**The task**
Please pull out every row below that contains the string "agent" and copy each one in full.

** START OF Data extract **

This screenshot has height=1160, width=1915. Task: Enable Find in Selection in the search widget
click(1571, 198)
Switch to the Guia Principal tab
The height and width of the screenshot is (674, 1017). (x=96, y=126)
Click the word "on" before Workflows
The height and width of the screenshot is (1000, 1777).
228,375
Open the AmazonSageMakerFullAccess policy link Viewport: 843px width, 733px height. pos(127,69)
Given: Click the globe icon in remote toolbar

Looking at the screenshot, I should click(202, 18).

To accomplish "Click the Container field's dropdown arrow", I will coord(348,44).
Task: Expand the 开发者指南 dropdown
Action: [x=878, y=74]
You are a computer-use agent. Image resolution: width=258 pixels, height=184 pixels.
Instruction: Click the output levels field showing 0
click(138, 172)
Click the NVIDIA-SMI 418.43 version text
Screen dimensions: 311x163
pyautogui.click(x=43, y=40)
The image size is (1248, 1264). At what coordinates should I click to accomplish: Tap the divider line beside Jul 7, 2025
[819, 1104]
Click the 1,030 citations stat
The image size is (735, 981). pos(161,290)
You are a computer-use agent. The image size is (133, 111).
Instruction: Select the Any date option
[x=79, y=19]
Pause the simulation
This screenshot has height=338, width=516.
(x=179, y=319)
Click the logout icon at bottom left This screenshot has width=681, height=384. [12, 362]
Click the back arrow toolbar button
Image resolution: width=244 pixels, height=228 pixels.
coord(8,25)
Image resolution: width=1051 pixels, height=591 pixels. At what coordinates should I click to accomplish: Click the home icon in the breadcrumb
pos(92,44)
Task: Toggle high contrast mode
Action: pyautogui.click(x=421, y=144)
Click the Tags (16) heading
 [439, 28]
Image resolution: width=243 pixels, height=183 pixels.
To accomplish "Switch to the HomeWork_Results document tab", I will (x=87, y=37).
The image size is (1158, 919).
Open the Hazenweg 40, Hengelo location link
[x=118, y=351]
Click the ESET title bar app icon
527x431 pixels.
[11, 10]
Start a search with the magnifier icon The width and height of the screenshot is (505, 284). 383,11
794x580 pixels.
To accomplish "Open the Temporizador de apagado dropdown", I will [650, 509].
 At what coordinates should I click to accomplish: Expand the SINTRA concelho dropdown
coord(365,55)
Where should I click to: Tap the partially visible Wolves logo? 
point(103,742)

** END OF Data extract **

**The solution**
You are a computer-use agent. Image resolution: width=258 pixels, height=184 pixels.
You are a computer-use agent. The image size is (133, 111).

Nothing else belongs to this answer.